> [JOBS]
1. List every person the passage on the Anthropocene mentions by name.
2. In the passage on the Anthropocene, reproduce word for word the text from "And in each" up to and including "into the Anthropocene.".

If the Anthropocene itself began in 1784 in Bo’Ness in the central lowlands of Scotland as James Watt perfected his steam engine, Steffen capably explains how it is the production and consumption of goods, aimed at improving our wellbeing, that has catapulted human society into the great acceleration of ‘anthromes’ – impacts upon the earth systems caused by human activity.
It is not just climate. Marine ecosystems, land use, biodiversity loss and mass extinction, nitrogen cycles, water systems—we divert 50% of fresh water from reaching the ocean via our dams—and also climate change (or what the film-maker James Balog, in his documentary of the extreme ice survey, Chasing Ice, more directly calls ‘air change’) are all anthromes causing concern. For each one, 1950 stands out as a clear marker of change. Perhaps the saddest fact Steffen shares is that these problems are driven by 20% of the global population—Europe and North America. But as the developing economies of China, India, Brazil and others reach their ‘great accelerations’ the impacts will only, he suggests, grow worse.
And in each of these global systems (greenhouse gases, ozone depletion, climate, marine ecosystems, coastal zones, nitrogen cycles, tropical rain forests, land systems, biodiversity), human factors are demonstrable in two ways, and it is this research that proves the clearest evidence that the earth system has been pushed out of the Holocene pattern in only the last 50 years… into the Anthropocene.

> [MATERIAL]
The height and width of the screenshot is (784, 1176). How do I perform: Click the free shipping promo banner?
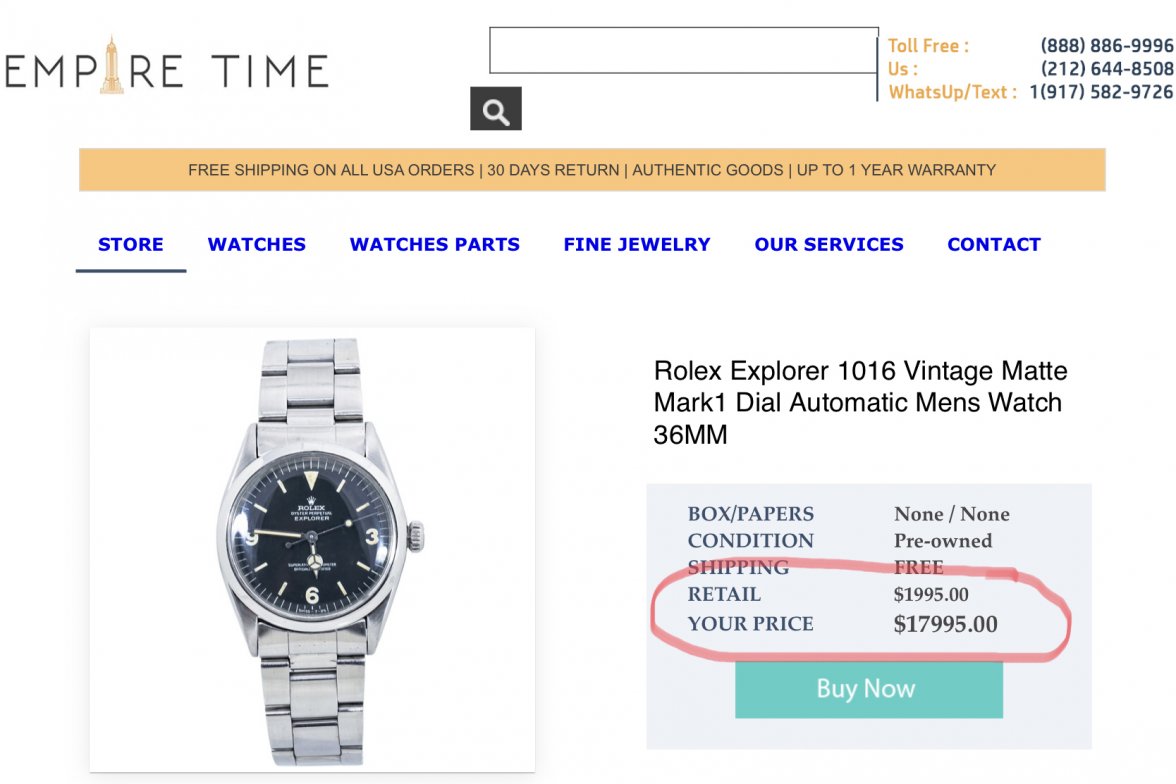592,170
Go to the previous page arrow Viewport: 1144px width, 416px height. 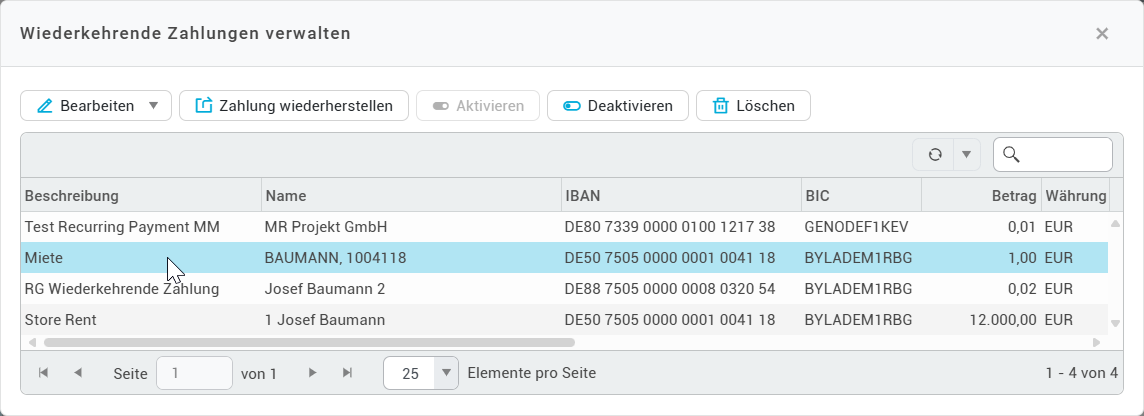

> [ANSWERS IN ORDER]
1. James Watt, Steffen, James Balog

2.
And in each of these global systems (greenhouse gases, ozone depletion, climate, marine ecosystems, coastal zones, nitrogen cycles, tropical rain forests, land systems, biodiversity), human factors are demonstrable in two ways, and it is this research that proves the clearest evidence that the earth system has been pushed out of the Holocene pattern in only the last 50 years… into the Anthropocene.